Microscopically, the low-power view (10× magnification) shows a cyst partially lined with squamous epithelium and ciliated tall columnar epithelium (short arrows) containing occasional goblet cells (long arrows). Subjacent scattered bundles of fibrous connective tissue and small blood vessels were present within the cyst wall. (Hematoxylin-eosin stain; inset: 40× magnification, scale bar 100 μm)

DISCUSSION

Tailgut cysts are cystic hamartomas that occur most commonly in the retrorectal space (also known as retrorectal cystic hamartoma) and may uncommonly occur, such as in this case, in the prerectal space (1). They are believed to develop due to failed regression of the hindgut tail during early embryonic development (2). Clinical presentation is often nonspecific, ranging from asymptomatic to local obstructive symptoms, pain or recurrent draining sinuses, fistulas or abscesses in adulthood (3). There is a female predominance (female to male ratio 3:1) with a wide age range of four to 73 years, and an average age of 35 years (2). Macroscopically, tailgut cysts range in size from 1 cm to 22 cm, and may contain keratinous or amorphous debris, mucinous material or appear empty (4). Microscopically, the cysts are often lined with varying combinations of mucin-producing columnar epithelium, ciliated columnar epithelium with scattered goblet cells, transitional epithelium and squamous epithelium (2).

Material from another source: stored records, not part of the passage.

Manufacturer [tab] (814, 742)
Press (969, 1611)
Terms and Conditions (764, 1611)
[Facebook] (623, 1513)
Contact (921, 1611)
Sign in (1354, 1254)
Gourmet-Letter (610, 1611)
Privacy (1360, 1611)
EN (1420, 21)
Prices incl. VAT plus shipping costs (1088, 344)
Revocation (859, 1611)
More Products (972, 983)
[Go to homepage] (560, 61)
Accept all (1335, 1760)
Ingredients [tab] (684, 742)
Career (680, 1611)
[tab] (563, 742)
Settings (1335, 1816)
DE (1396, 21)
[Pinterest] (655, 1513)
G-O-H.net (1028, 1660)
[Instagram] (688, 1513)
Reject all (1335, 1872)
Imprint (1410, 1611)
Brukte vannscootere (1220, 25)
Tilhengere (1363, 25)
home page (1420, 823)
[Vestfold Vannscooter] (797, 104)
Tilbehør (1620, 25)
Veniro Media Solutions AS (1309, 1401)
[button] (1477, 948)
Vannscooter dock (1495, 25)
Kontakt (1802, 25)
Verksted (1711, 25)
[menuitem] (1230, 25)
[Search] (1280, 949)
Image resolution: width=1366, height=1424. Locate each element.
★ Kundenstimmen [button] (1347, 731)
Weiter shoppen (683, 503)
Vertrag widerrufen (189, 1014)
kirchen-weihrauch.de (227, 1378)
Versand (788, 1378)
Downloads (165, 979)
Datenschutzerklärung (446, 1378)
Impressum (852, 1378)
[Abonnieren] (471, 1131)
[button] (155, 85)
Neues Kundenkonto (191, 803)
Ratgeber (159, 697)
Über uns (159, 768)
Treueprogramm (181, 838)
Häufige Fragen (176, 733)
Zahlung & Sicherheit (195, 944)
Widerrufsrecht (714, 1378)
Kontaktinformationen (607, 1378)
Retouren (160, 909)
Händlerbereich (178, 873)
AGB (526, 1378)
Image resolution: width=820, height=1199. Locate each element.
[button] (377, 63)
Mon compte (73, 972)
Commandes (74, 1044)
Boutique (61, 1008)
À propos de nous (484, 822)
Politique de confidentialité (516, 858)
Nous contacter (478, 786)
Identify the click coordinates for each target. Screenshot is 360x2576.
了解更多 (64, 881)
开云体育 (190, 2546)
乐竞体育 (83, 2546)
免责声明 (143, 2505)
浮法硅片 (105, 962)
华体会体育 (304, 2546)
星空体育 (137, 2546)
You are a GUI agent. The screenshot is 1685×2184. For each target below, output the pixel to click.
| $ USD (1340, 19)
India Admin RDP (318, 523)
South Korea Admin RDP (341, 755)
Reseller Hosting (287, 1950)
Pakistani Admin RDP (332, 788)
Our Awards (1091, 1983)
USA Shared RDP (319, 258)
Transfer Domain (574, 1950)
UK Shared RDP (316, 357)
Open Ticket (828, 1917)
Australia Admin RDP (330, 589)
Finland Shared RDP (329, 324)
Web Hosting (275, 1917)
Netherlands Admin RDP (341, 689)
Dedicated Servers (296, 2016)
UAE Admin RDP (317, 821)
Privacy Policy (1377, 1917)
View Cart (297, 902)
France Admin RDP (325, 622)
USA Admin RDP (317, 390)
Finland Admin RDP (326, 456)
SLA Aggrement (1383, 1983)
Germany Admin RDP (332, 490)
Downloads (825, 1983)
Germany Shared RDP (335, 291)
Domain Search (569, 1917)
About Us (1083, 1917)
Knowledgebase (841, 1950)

Differential diagnoses for a tailgut cyst include teratomas, epidermal cysts, rectal duplication cysts and anal gland cysts. Teratomas are usually lined entirely by squamous epithelium and have dermal appendages; epidermal cysts are also lined with squamous epithelium but do not have dermal appendages or smooth muscle within the wall. Rectal duplication cysts have two continuous layers of smooth muscle, unlike the focal, disorganized smooth muscle in the wall of a tailgut cyst. Anal gland cysts are differentiated from tailgut cysts primarily by their anatomical location, occurring in the prerectal space and also by their relationship to the anal surface mucosa (1). Various imaging modalities have also been used to assist with the diagnosis, but magnetic resonance imaging appears to be the preferred modality (3).

Most patients remain asymptomatic; however, tailgut cysts can grow and cause local obstructive symptoms. Complete removal on discovery is recommended due to the possibility of recurrent sinus formation and to evaluate the entire cyst, which may rarely show malignant transformation to an adenocarcinoma, neuroendocrine tumour and, less likely, a squamous cell carcinoma (3,5).